During the Middle Ages, postal delivery in France was not organised by the state and was provided by private enterprise. University envoys dominated the market from 13th century onwards. In 1477, King Louis XI created coaching inns to deliver his own letters. These inns were for temporary use and usually led to battlefields. In 1576, royal mail delivery was further improved with the creation of the office of royal envoy. Royal envoys were allowed to provide services to private individuals. They prefigured modern postal services and their existence led to the appearance of the first post offices at the end of the 16th century.
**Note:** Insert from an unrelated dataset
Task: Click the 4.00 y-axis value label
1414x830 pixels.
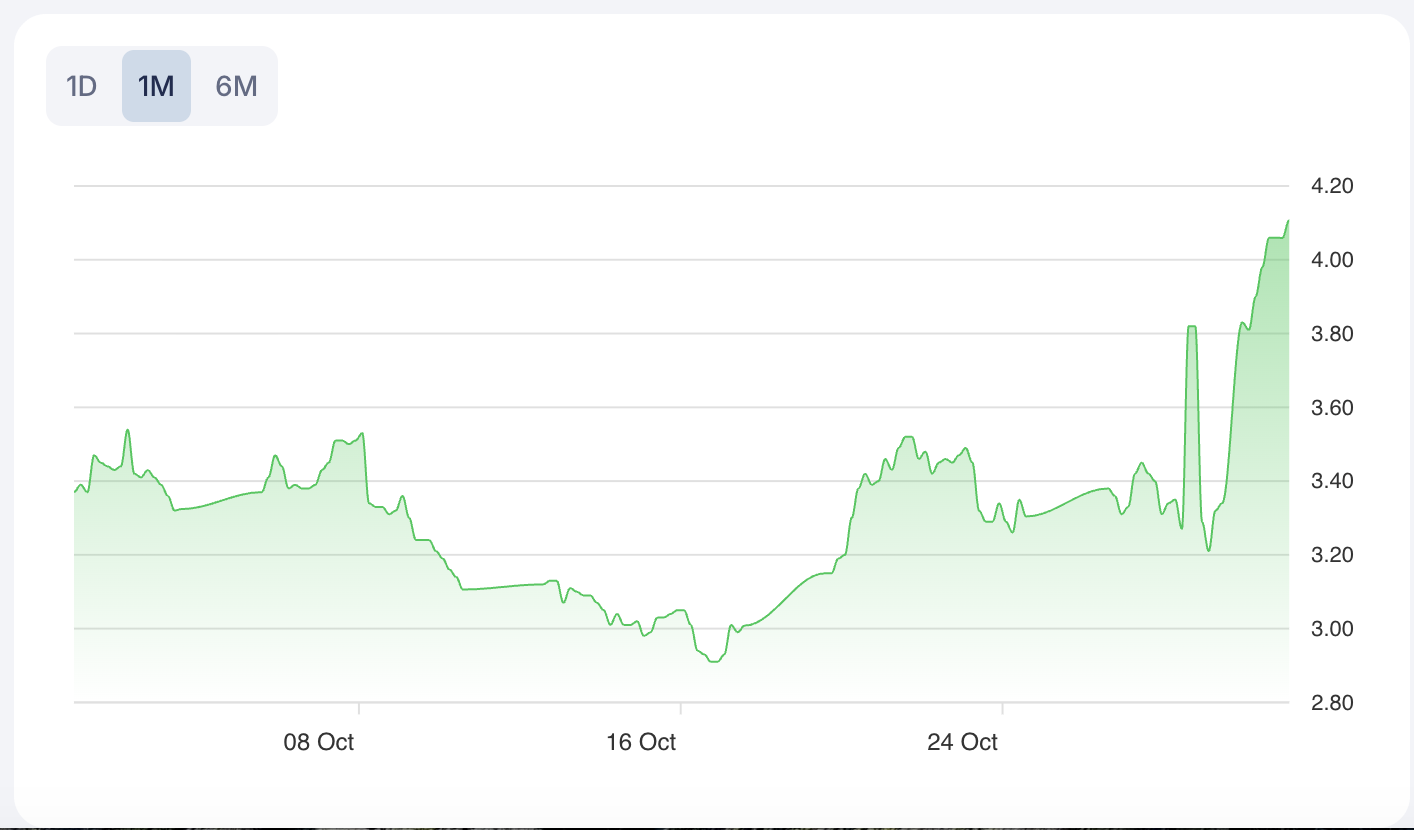Action: click(1331, 260)
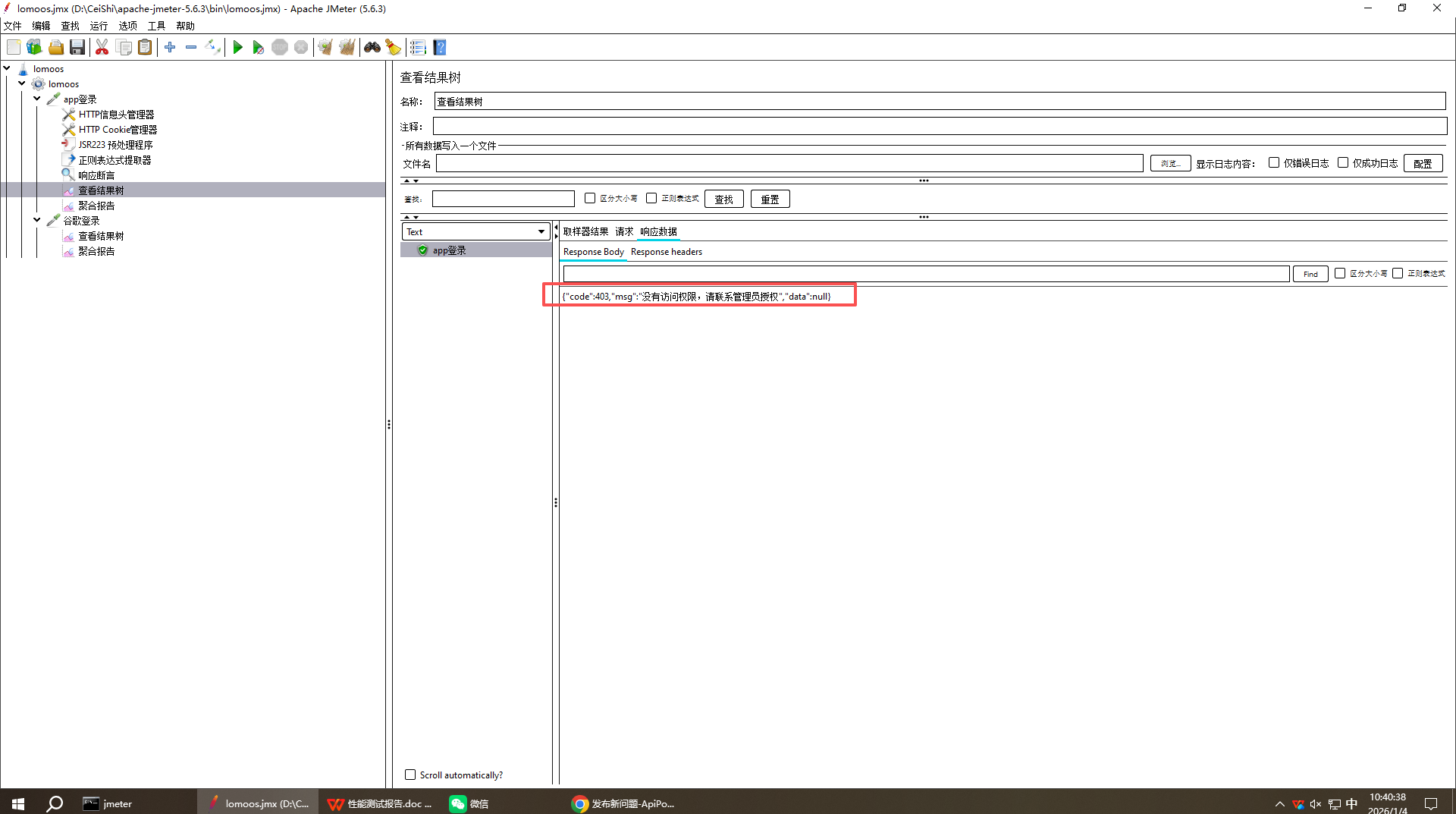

The first set of fees appeared in 1627 for letters sent to Bordeaux, Lyon, Toulouse and Dijon. As with the rest of Europe, stamps did not exist in France at that time and mail was paid for by the recipient. The first map of post roads was published in 1632 and a book compiling lists of roads and inns including distances and fees to be paid was released in 1707. A new edition was released every two years until 1859. The country already had 623 coaching inns in 1632 and the figure reached 800 at the beginning of the 18th century. A ferme générale was created for mail services in 1672, which meant that postal services started to be subject to taxation. Tax officers progressively bought private postal companies and university envoys became subjects to the ferme générale in 1719. International treaties regarding postal services were signed with neighbouring countries under Louis XIV.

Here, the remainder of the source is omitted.